Jaula | Del fr. ant. jaole, hoy geôle, calabozo


Desde pequeña siempre he escuchado la palabra egoísta rebotar en mis tímpanos. Y siempre fue algo que me hacía sentir incómoda. Algo con lo que tenía que lidiar en muchos aspectos de mi vida, porque era algo que parecía intrínseco y esencial a mí misma. 

Mi hermana, la que nació tres años y tres meses después que yo, me enseñó que no podía ser tan egoísta porque estaba ella. Estaba ella allí para pedir mi tiempo, mis juegos, mi espacio. Estaba para tener todo lo que yo tenía, todo lo que había conseguido. Ella me enseñó, con empeño, que tenía que dejar de pensar en mí, para pensar en ella. Hoy por hoy, aún esa palabra sigue haciéndome daño. Una palabra que aún me cuesta deletrear. Mi hermana y junto a ella mi madre, me hacían sentirme culpable de querer un espacio, un momento, un lugar para mí. Y hoy por hoy sigo sin ocupar ese espacio, ese espacio que es mío. Y sigo dándome cuenta cuando me levanto del asiento en el bus, para cederlo, ya tengas 80, 30 o 5 años.

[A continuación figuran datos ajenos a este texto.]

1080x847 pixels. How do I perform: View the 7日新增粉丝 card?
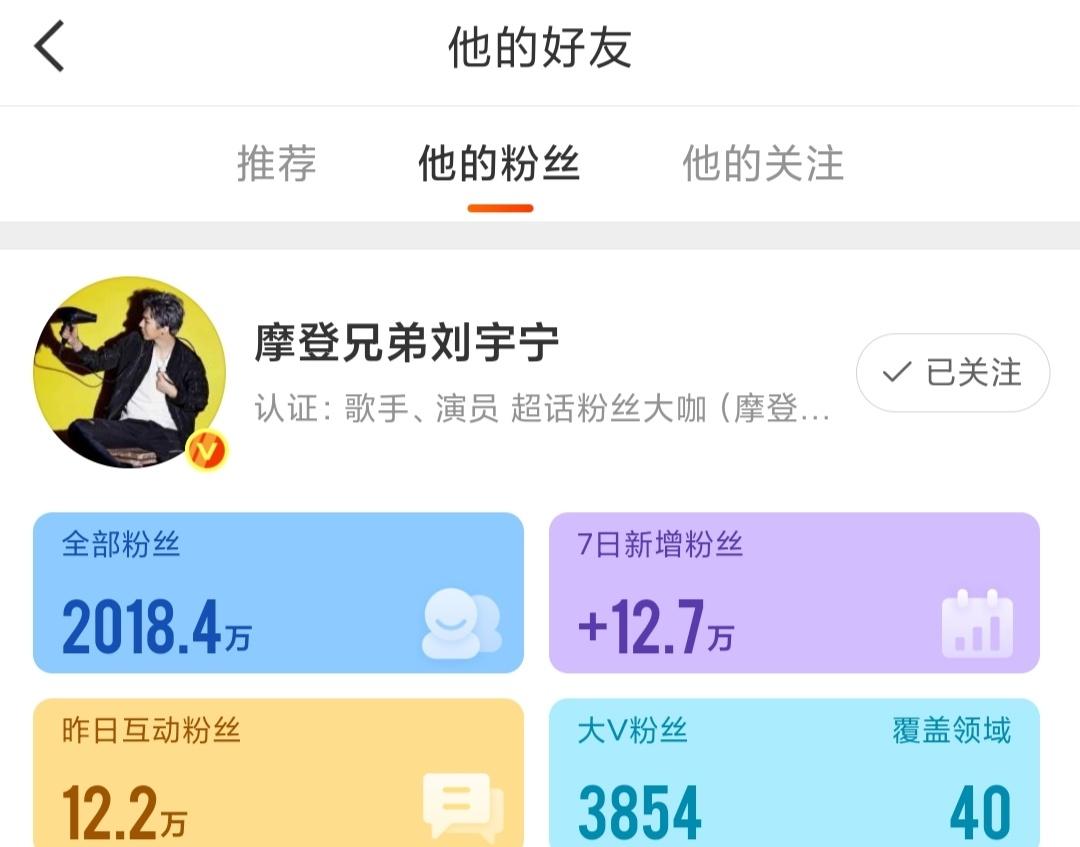point(794,593)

Mi madre solía llamarme egoísta casi todas las noches porque me gustaba mucho cantar en voz a grito, tanto que me podía pasar horas. Después de la ducha, cogía el micrófono que me regalaron cuando tenía cuatro años y cantaba, cantaba y cantaba. Me decía que tenía que jugar con mi hermana, a lo que ella quisiera, cómo ella quisiera, cuando ella quisiera, aunque a mí no me apeteciera, aunque yo solo quisiera cantar. O me decía que era egoísta, que solo pensara más en los vecinos, que estaba haciendo demasiado ruido. 

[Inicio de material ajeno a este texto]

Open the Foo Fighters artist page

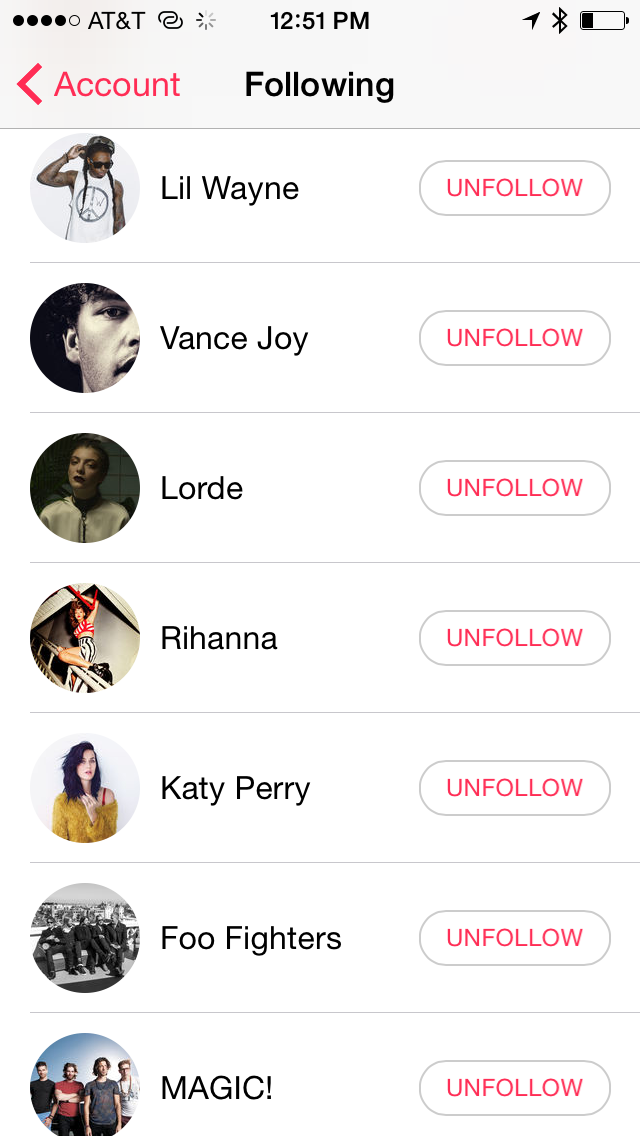pyautogui.click(x=250, y=938)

Cuando fui adolescente esa palabra iba creciendo. Se multiplicaba por espacios, por personas, se hacía grande en el tiempo. Sin embargo, durante esa época logré hacer cosas que nadie hacía. Y lo agradezco porque viajé sola, toqué instrumentos, jugué, canté, pero en otras ocasiones, también callé. Me callé.  Los tiempos anteriores a mi adolescencia habían construido a una persona egoísta que tenía que pensar más en los demás, que tenía que hacer muchas cosas por los demás, tantas que cuando no podía me sentía culpable. Me sentía tan culpable que llegaba a autolesionarme. Me lesionaba tanto que llegó a gustarme, porque según mi madre, era solo mío y era incapaz de pensar en los demás, en lo que esos actos podrían estar haciendo en los demás. Pero, ¿acaso no era solo yo la que sangraba?. Recuerdo que con catorce años tenía una amiga, muy amiga. De esas por las que harías cualquier cosa, hasta una persona tan egoísta como yo, hubiera podido enfrentarse a todos sus monstruos con tal de que ella estuviera bien. Marta, que así se llamaba, se pasaba el tiempo llorando, lloraba tanto que decidí que no quería verla llorar más. Por puro egoísmo, claro está. No lo conseguí y en mis brazos ya no cabían cortes. Empecé por las piernas. Cuando mi madre se dio cuenta de que faltaban cristales en los cuadros de mi habitación me empezaron a medicar. Al principio media pastilla, luego una, después una y media, y luego dos. Y la medicación me gustaba porque era solo para mí. La psiquiatra no se ponía de acuerdo, así que comencé a jugar yo con ellas. Un día tres, otro día ninguno, mañana quizá me tome cuatro. ¿No era solo mío? Cuando mi madre se dio cuenta de mi secreto me llamó egoísta, tanto que dejé de hacerme daño para no hacerla daño a ella. A los pocos días tiré todos los cristales que había escondidos debajo del somier de mi cama, como cualquier toxicómano si lo tenía cerca cabía la posibilidad de que aquella vez no fuera la última. 

Durante un tiempo tuve un novio que siguió los pasos de mi madre. Y mientras estuve con él había un pájaro enjaulado que cantaba todas las noches. El pájaro tenía la puerta abierta y aún así era incapaz de salir. Si dejaba que el pájaro saliera era darle la razón: a él y a mi madre. 

Hace poco conocí a un chico que me habló de que todos somos egoístas, de que todos los seres humanos de este mundo lo son. Tú y yo también. Me gusta discutir con él sobre qué es o no el egoísmo, sobre los egos, la fuerza y el miedo a los demás. Incluso llega a decirme que ese egoísmo mío le gusta y que sea libre de utilizarlo. Él me gusta mucho, y su egoísmo también. Hoy tuve que volver a él, de manera egoísta, porque otra vez el pájaro no podía salir de la jaula.